Stored data entries:

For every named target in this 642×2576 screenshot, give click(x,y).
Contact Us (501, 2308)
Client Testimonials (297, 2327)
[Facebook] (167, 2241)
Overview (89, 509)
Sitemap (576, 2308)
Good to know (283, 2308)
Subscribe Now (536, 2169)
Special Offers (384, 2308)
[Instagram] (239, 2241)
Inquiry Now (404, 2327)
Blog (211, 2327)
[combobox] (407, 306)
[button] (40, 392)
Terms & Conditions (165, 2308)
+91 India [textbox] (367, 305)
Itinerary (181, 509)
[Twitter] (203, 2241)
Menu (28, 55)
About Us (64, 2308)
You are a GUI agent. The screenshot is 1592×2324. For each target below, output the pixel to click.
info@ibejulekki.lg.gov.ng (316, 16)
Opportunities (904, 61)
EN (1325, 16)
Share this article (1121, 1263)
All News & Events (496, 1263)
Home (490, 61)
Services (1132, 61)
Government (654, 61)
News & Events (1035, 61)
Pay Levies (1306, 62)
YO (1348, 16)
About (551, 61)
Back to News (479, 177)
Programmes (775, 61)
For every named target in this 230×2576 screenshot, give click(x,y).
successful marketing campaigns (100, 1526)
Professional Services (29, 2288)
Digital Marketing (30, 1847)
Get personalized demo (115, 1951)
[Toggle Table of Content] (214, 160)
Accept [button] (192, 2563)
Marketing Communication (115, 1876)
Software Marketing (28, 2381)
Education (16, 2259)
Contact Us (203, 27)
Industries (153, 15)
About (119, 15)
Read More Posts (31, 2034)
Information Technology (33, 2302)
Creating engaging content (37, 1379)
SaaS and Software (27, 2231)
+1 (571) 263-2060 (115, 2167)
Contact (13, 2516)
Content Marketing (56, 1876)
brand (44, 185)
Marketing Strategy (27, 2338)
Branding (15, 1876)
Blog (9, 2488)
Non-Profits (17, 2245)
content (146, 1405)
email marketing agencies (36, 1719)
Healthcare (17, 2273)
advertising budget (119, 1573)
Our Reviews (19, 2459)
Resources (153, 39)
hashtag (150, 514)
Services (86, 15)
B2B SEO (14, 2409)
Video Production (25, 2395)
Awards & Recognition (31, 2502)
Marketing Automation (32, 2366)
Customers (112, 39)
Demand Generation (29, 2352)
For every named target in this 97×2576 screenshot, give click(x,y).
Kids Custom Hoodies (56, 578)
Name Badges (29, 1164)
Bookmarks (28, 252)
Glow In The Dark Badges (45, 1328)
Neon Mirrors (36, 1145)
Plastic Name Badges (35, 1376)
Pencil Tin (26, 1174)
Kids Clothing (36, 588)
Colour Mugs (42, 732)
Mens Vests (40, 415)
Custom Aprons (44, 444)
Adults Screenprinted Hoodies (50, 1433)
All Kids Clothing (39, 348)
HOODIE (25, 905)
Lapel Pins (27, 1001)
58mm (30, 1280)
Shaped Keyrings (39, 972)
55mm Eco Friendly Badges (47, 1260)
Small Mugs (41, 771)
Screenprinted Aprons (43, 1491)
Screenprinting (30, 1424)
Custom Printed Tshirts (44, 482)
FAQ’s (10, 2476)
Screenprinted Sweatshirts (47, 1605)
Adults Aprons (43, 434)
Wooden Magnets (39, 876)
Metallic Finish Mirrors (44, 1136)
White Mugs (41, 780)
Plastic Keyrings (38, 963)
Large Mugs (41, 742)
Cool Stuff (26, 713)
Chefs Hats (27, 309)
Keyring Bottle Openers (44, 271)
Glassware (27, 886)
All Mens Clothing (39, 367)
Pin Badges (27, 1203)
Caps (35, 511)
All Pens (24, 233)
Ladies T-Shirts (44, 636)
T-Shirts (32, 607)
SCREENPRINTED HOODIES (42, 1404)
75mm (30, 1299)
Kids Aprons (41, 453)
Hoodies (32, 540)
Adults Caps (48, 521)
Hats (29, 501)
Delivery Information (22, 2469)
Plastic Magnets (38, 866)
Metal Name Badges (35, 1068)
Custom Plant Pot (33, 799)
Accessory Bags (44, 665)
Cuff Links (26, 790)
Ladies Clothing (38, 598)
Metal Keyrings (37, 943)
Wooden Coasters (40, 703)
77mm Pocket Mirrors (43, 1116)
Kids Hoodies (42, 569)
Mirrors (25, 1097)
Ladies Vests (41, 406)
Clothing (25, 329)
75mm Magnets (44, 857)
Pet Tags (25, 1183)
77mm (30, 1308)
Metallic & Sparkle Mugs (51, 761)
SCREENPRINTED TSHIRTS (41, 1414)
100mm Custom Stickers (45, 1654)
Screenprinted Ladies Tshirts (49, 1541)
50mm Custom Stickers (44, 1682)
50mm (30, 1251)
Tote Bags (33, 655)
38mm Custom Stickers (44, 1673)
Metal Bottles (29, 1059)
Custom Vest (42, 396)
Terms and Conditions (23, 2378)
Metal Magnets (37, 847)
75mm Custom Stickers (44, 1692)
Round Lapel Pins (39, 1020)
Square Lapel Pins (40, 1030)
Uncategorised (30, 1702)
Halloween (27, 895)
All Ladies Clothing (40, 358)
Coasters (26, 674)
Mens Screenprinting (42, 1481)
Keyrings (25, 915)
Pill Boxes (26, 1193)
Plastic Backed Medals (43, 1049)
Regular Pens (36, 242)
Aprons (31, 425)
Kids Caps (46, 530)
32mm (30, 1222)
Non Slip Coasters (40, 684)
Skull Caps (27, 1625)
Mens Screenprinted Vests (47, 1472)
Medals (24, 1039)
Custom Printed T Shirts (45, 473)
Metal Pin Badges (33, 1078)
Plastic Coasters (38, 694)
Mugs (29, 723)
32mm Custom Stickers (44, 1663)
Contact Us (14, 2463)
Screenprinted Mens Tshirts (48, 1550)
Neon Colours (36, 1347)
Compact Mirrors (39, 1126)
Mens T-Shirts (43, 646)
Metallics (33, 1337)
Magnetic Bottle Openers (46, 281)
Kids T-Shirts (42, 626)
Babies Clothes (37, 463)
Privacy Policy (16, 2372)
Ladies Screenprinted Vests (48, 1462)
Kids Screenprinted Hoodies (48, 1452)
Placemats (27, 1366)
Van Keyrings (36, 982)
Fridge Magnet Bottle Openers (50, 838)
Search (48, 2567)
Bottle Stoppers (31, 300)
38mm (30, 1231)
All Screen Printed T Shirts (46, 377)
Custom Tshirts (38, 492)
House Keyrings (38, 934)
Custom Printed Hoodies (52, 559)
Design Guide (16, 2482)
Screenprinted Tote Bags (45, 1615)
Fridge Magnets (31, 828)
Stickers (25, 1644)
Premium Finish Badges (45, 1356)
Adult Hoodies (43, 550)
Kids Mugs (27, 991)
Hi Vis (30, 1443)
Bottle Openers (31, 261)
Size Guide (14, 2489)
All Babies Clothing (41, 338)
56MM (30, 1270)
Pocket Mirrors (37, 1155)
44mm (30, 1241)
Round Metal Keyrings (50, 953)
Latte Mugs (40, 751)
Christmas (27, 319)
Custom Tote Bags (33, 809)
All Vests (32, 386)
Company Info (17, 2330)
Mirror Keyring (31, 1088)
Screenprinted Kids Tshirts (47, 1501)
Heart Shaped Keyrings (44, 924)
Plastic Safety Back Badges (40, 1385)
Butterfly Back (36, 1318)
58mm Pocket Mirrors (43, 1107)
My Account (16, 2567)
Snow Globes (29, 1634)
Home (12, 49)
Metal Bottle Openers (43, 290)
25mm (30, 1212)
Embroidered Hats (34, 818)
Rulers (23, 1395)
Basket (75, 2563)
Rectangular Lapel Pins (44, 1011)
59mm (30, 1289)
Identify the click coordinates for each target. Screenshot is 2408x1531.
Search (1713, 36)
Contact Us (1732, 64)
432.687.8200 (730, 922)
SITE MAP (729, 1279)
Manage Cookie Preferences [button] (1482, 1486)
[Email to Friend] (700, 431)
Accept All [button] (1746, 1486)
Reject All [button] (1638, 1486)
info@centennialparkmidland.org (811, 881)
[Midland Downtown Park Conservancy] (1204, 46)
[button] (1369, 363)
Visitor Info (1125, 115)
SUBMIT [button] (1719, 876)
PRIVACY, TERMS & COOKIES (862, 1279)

# Brief
Every line above from the line with "Ladies Vests (41, 406)" to the line with "Screenprinted Ladies Tshirts (49, 1541)" is wanted, ends included; write them out exactly and add no other line.

# Written response
Ladies Vests (41, 406)
Clothing (25, 329)
75mm Magnets (44, 857)
Pet Tags (25, 1183)
77mm (30, 1308)
Metallic & Sparkle Mugs (51, 761)
SCREENPRINTED TSHIRTS (41, 1414)
100mm Custom Stickers (45, 1654)
Screenprinted Ladies Tshirts (49, 1541)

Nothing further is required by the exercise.